En un informe reciente, el Comité de Seguridad Nacional y Asuntos Gubernamentales del Senado de EE. UU. —de mayoría republicana— afirmó que “los errores cometidos no han tenido consecuencias proporcionales a la gravedad del incidente”, sin entrar en detalles sobre las motivaciones del atacante.
El comité señaló que hubo “una cadena de fallos evitables que por poco terminan con la vida del presidente Trump”.
Rand Paul, presidente del comité, criticó duramente al Servicio Secreto, acusándolo de no actuar en base a información de inteligencia confiable ni de coordinarse adecuadamente con las autoridades locales.

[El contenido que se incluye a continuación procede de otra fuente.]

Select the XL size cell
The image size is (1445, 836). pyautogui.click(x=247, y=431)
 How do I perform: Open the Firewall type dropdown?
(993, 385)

“Fue una falla total de seguridad en todos los niveles, agravada por la apatía burocrática. Y aun así, nadie ha sido despedido”, subrayó Paul.
El Servicio Secreto, responsable de proteger a los candidatos presidenciales, informó que seis de sus agentes fueron sancionados con suspensiones de entre 10 y 42 días sin sueldo y reasignados a puestos administrativos.